Silence between us is more deafening than arguing with each other.
He stays rigid but lets out a resigned sigh while releasing my wrist and tilting my head back. He picks up a tin bowl from the side of the tub and begins rinsing the soap from my hair. “Two guards must have heard the commotion over the music and came to investigate. I got distracted when they showed up, hence the cut on my arm and eye.” I try to turn around to check on his cuts, but he stills my shoulders with his hands and continues to pour water on top of my head, repeating the hypnotic motion of running his fingers through my strands.
“Sorry,” I grumble.
“Don’t be.” His soft chuckle dances across my neck as he leans forward to whisper in my ear, “I like your concern.”
This time, I can’t suppress the shiver that soars up my spine and clasp my hands in front of me to stop myself from reaching back to touch him. He takes in my reaction and laughs again, louder, less sheltered. The cold that had crept in while I was pressing my bruises is washed away just from the sound of his happiness, warming the dark parts of me in rays of golden light.
I smack his knee under the water. “Shut up,” I mumble.
“My sincerest apologies,” he says, not sounding the least bit remorseful. “After I killed the final guard that was in front of the dragon chamber, I ran after the two guards that had seen me. I was too far to catch up with them, so I threw knives and killed them both. Someone else was at the end of the hall and saw them fall; I heard their scream. I couldn’t see whoever else was there, so I turned around and ran back to the chamber. I didn’t want to risk anyone getting between us.”
Visuals of the dragon chamber flash in my mind—Cayden’s weight on top of me, shielding me, it’s engraved into my flesh and memory. The way he showed no fear while facing down a dragon with only a sword. Placing himself between myself and the creature. He saved me from an arrow aimed straight at my head, and laid himself on top of me, despite knowing I have the bond.
“Tell me what happened before I got to you,” Cayden’s voice filters forward. His hands return to the sides of the tub, and his knuckles turn white from how hard he’s gripping it. He doesn’t seem angry, but he’s showing signs of anger…irritation…restraint. His arms tremble slightly, losing the brief calm in his movements when he was washing my hair.
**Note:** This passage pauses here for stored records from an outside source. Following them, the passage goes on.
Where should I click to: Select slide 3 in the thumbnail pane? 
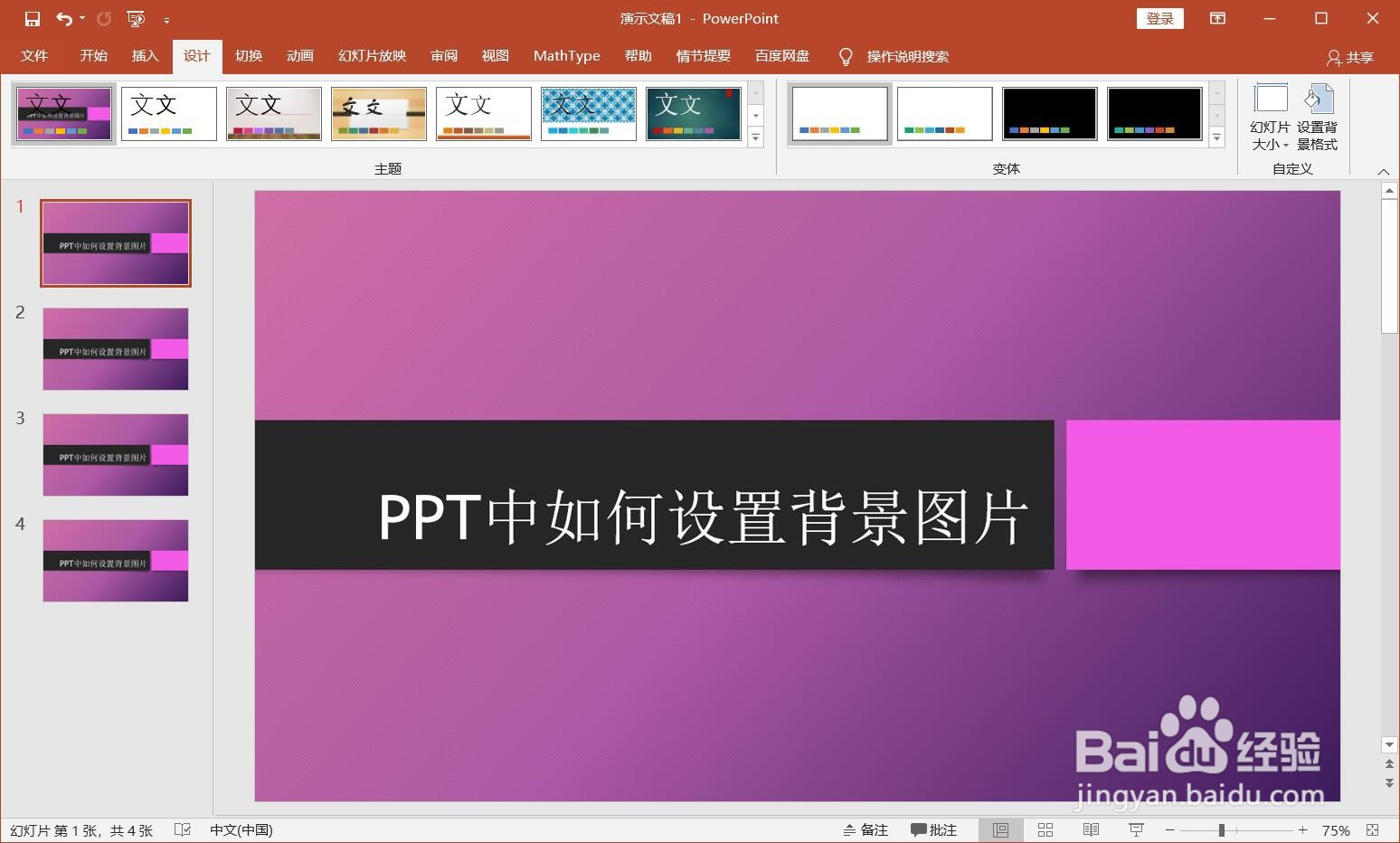[x=115, y=454]
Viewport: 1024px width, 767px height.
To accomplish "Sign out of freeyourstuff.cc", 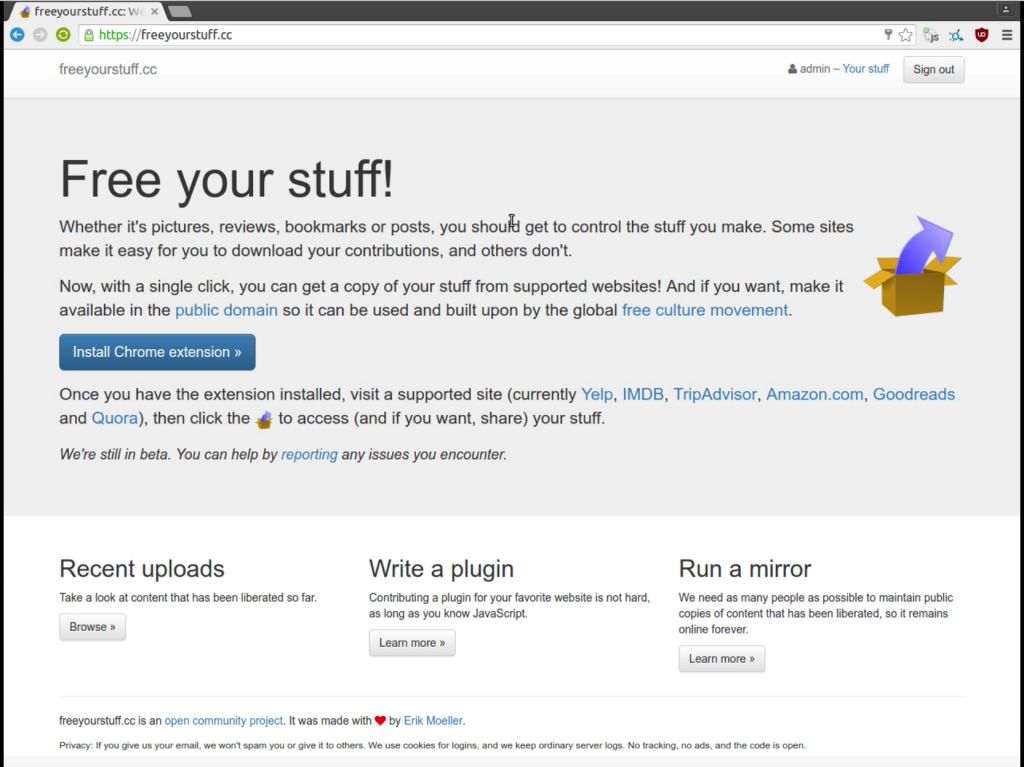I will (933, 69).
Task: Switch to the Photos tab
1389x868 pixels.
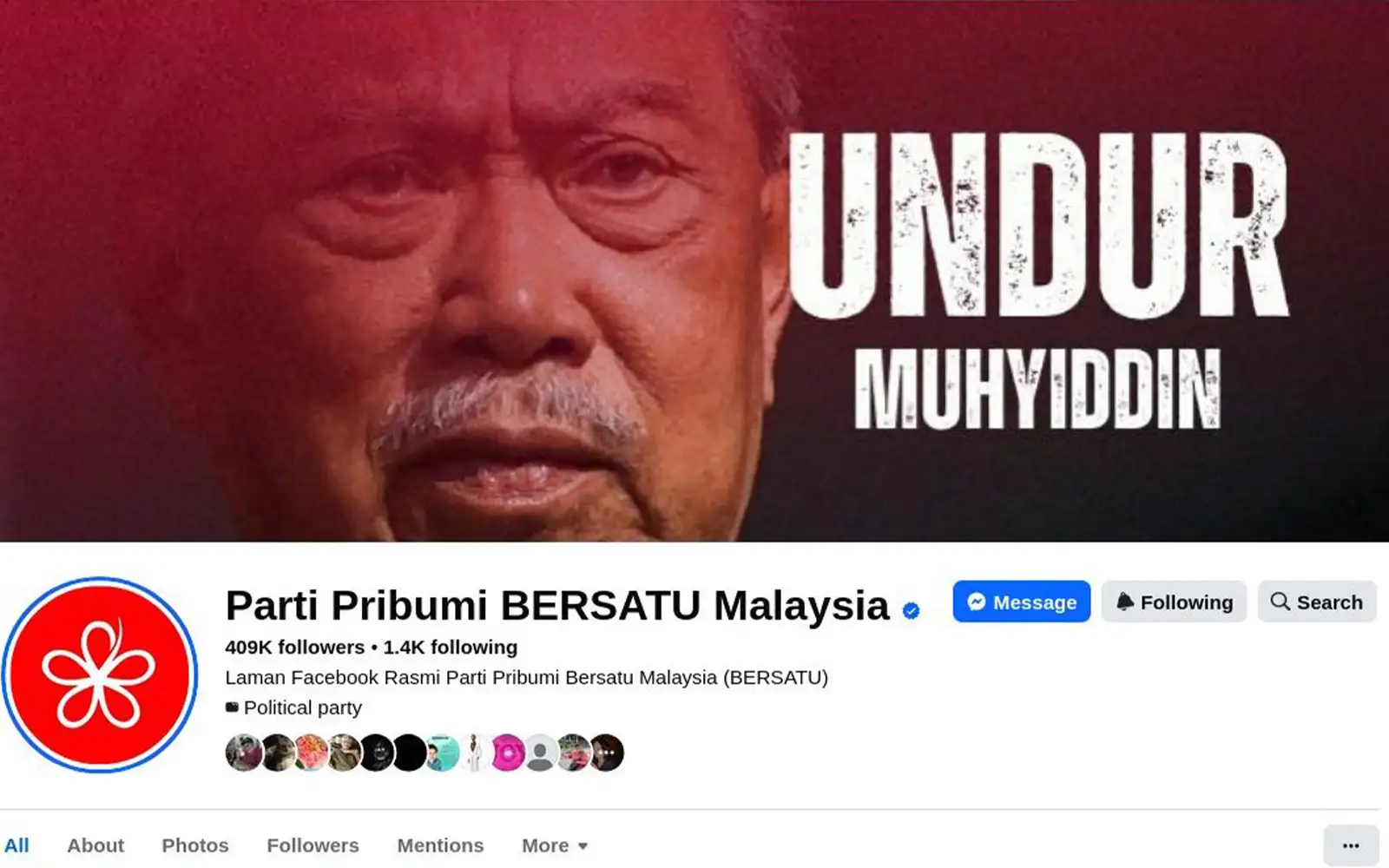Action: pyautogui.click(x=195, y=845)

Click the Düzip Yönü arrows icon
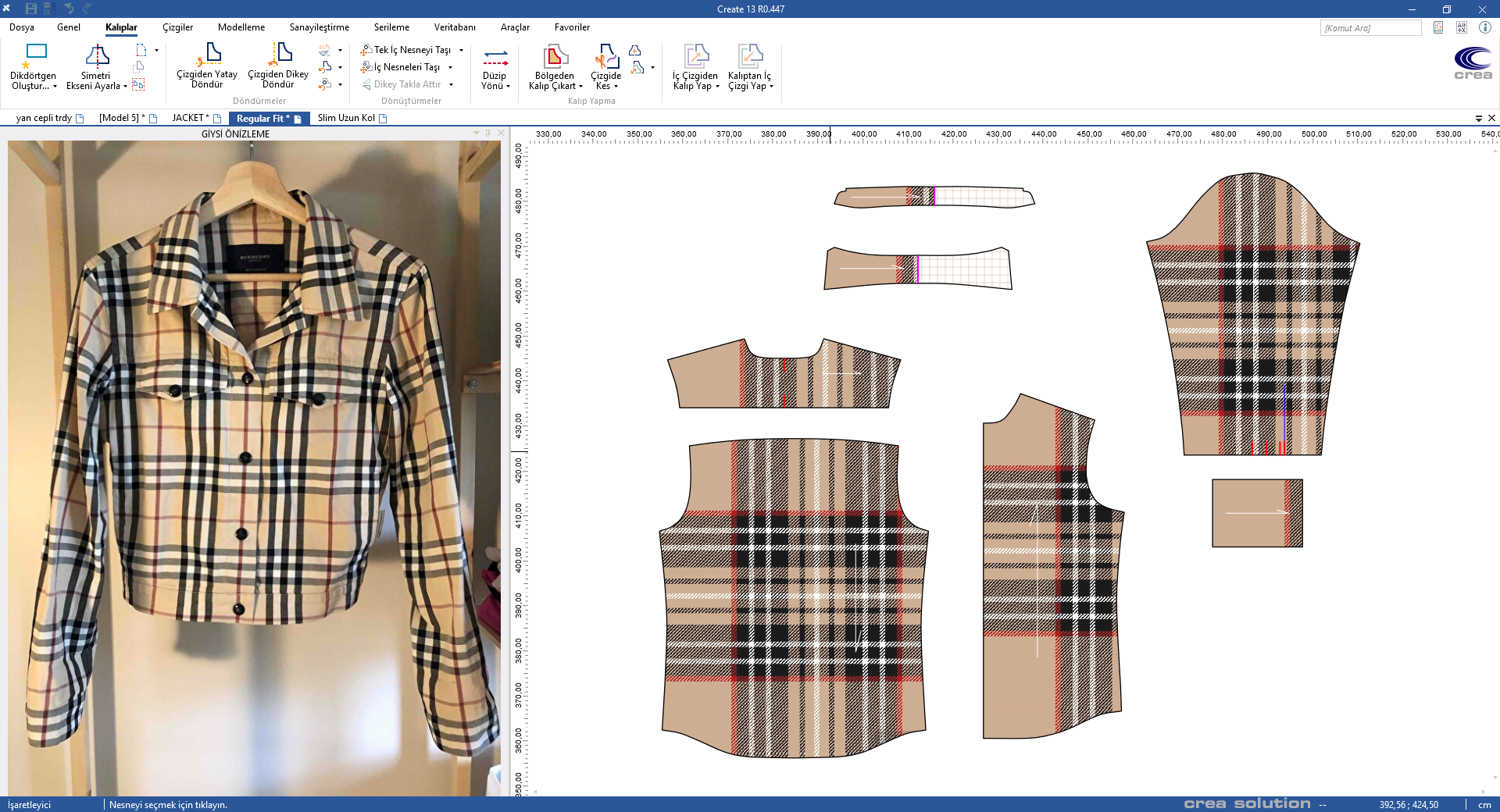coord(495,58)
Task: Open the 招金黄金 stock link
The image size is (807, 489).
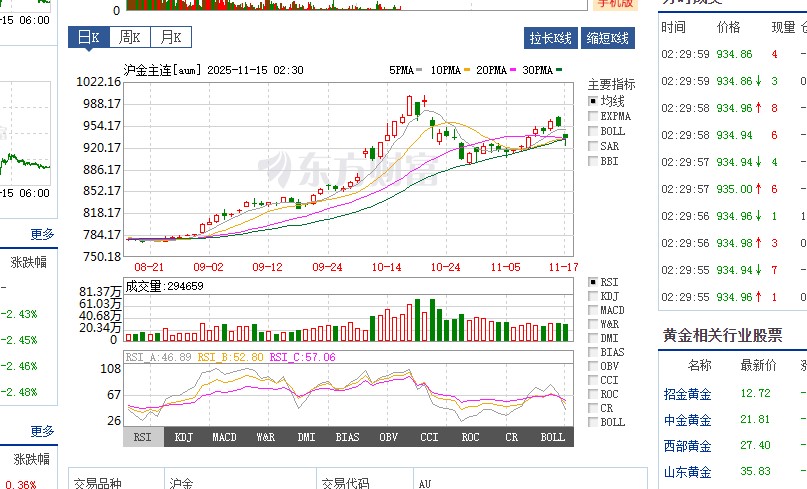Action: point(687,394)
“You can touch me if you want,” I offer with my heart in my throat. He instantly releases his hold on the tub and places his large hands on my torso. Dragging them in soothing strokes over my bruises. His gentle, careful movements only amplify my emotions.
I shouldn’t be comforted right now.
My bruises shouldn’t be rubbed.
I deserved it, but I don’t want to shy away from his touch.
“The dragons,” I start, clearing my constricted throat, “they got mad when they saw me. Their chains were enchanted and—” I cut myself off as words betray me, and shame slithers through me like their tails slithered on the chamber floor…the chamber they were locked in for years. I fidget with my hands; I want to feel useful; I want to do something right…something good. “Can I wash your hair now?”